Selfies in Evaluation: Improving the Project Self-evaluation System
How to make self-evaluation more candid and less burdensome
"Selfies" – self-portraits taken with cellphones, at arm’s length and posted on social media – are being generated at an astounding rate. This provides, for the sociologist or artist, an immense and diverse gallery of photos for study. It must be admitted, though, that the average quality of selfies is low. And the objectivity of these self-portrayals is questionable, with images skewing towards the vain, the lewd, and the blurred.
Here, then, is the dilemma of project self-evaluation, as practiced at the World Bank Group and other development agencies. These agencies need to track project experience, both for accountability and for learning. Self-evaluation, in principle, provides information about many more projects than could possibly be visited by a limited corps of evaluators. It also promotes the laudable practices of self-examination and lesson-learning by development practitioners. But of course it is difficult for anyone to be dispassionately objective about one’s own work. Individuals, teams, and organizations also face strong incentives to present their work in the best possible light.
To counteract these natural biases, the World Bank's self-evaluation system incorporates independent validation.

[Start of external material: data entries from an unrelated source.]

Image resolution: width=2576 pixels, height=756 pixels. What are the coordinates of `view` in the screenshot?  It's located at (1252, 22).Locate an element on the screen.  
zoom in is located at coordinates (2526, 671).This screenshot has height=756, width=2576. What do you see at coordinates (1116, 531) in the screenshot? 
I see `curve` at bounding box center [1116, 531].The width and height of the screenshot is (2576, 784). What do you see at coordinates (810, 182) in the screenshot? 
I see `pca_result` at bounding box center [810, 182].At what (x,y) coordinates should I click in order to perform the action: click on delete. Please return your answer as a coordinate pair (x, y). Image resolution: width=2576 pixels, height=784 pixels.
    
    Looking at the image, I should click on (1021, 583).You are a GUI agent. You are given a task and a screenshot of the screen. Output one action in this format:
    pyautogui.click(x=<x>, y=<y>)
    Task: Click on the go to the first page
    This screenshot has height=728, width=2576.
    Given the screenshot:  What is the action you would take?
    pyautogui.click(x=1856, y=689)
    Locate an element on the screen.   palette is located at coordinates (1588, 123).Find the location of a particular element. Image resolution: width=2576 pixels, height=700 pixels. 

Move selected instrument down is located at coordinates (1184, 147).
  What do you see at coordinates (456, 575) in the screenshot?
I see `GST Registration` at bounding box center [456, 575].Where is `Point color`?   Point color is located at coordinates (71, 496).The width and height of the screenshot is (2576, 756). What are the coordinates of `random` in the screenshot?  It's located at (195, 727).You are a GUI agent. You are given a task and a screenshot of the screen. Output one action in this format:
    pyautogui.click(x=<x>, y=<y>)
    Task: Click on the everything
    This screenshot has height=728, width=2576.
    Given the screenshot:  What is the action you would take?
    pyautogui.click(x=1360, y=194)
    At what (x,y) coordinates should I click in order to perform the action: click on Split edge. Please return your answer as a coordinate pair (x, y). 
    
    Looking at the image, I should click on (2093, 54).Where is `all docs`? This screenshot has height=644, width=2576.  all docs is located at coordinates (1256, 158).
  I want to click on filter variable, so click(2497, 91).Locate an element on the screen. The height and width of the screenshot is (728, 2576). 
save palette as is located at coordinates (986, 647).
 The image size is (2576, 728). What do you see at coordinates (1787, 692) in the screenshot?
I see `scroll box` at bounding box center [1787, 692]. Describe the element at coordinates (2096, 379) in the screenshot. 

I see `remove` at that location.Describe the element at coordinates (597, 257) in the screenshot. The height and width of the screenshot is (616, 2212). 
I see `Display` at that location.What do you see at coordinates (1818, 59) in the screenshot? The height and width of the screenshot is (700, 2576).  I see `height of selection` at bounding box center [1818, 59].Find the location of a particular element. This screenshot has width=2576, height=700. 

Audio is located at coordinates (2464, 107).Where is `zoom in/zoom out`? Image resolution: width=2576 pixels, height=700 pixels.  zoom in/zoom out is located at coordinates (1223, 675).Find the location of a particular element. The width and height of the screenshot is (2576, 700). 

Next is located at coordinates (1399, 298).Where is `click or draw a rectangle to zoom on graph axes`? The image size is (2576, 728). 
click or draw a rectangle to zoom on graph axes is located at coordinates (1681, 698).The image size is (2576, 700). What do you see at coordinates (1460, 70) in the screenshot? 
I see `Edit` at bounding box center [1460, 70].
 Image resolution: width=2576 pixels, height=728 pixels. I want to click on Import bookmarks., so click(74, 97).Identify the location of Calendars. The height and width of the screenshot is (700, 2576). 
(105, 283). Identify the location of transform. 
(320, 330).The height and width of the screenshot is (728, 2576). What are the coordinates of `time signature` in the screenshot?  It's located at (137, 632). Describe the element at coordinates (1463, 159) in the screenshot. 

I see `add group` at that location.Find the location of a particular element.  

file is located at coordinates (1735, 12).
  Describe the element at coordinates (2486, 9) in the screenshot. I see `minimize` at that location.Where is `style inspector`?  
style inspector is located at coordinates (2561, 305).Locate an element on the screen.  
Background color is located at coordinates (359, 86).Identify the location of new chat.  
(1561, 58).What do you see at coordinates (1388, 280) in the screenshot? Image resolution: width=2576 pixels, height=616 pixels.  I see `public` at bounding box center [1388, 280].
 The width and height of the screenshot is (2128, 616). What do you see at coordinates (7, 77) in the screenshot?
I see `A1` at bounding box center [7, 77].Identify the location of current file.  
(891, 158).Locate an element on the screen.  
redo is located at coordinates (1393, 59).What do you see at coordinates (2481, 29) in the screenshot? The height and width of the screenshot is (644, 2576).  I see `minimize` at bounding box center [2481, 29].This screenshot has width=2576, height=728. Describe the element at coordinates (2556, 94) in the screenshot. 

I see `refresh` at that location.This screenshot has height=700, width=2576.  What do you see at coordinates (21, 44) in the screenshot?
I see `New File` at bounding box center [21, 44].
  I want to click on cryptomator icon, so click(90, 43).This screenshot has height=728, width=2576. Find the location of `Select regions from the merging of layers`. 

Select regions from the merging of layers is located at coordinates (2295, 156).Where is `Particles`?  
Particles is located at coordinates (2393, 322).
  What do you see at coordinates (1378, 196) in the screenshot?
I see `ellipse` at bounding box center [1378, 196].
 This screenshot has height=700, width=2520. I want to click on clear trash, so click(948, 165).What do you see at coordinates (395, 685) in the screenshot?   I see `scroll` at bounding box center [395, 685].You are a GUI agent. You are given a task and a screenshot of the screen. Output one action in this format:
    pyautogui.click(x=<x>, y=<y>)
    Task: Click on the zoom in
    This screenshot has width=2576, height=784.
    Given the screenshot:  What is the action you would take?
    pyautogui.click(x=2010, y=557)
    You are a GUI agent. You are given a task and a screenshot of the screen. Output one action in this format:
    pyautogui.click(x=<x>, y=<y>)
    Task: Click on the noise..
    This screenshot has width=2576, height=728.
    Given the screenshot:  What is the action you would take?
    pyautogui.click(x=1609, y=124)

The project team submits a completion report, which includes self-ratings of outcomes, Bank performance, and other dimensions of project experience. IEG does a desk review of the completion report and, in about a third of the cases, downgrades the outcome rating (only 2% of outcome ratings are upgraded.)
The status quo: a self-evaluation system that doesn’t rely on self-evaluation
There are two problems with this approach. First, IEG’s desk-based validation process is based just on an assessment of the appraisal document and the completion report. But completion reports rarely document the full evidence base that generated the reported results. So it is as if a financial auditor only checked a company’s balance sheet without even glancing at the underlying accounting data. When IEG does a detailed field-based evaluation, with access to more evidence, 23% of outcome ratings are downgraded from the validation stage, and 8% are upgraded. (Part of this, though, may relate to changes in performance since the project closed.)
The second problem is that, paradoxically, World Bank Group staff and managers ultimately do not rely on the self-evaluations. Since the self-rating is universally reviewed and subject to revision by the IEG rating, the self-rating is essentially superfluous for the purpose of tracking project or Bank performance.
Paradigm change: validate the system, not the documents
Is there an alternative? One possibility would be a paradigm change: instead of validating each individual completion report, let’s validate the integrity of the self-evaluation system as a whole. The idea is to use a system of selective review, with incentives and disincentives, to both motivate and verify accurate self-reporting.
A familiar example is the way many tax agencies, including the US’s Internal Revenue Service, deal with tax returns. The agency does not do a full audit of every return. Rather, it does a quick check of each return for internal consistency and for “red flags,” which, in past experience, have been associated with differences between the taxpayer’s estimate of taxes due and the agency’s. Disincentives are put in place to discourage inaccurate reporting.
Another example is Indonesia's PROPER system for monitoring industrial pollution (). Companies are rated on a five point scale. The Ministry of Environment celebrates companies with exemplary performance that goes well beyond regulatory standards, and posts the names of those found to be deliberately contravening pollution laws (if they fail to respond to a warning). Companies that establish a record of good performance are visited by field inspectors with a lower frequency than those that consistently or egregiously do poorly.
Clear objectives and robust monitoring = less scope for disagreement
Could this work for project evaluation? The trick is first to put in place incentives that truly reward accurate self-reporting. Second, use standards and procedures that better align evaluators’ and WBG staff evaluation standards and criteria.
Much of the scope for disagreement on ratings can be eliminated simply by ensuring that project objectives are unambiguously defined, indicators are clearly linked to objectives, and monitoring systems robustly track indicators. A sample-based audit could then verify the accuracy of the self-reports. If there is good agreement between self-ratings and independent ratings in the sample, then all the self-ratings would be considered validated.
Given proper incentives, clear objectives, and reliable evidence, perhaps we can move towards a self-evaluation system that produces higher quality "selfies" -- and a more accurate snapshot of the organization.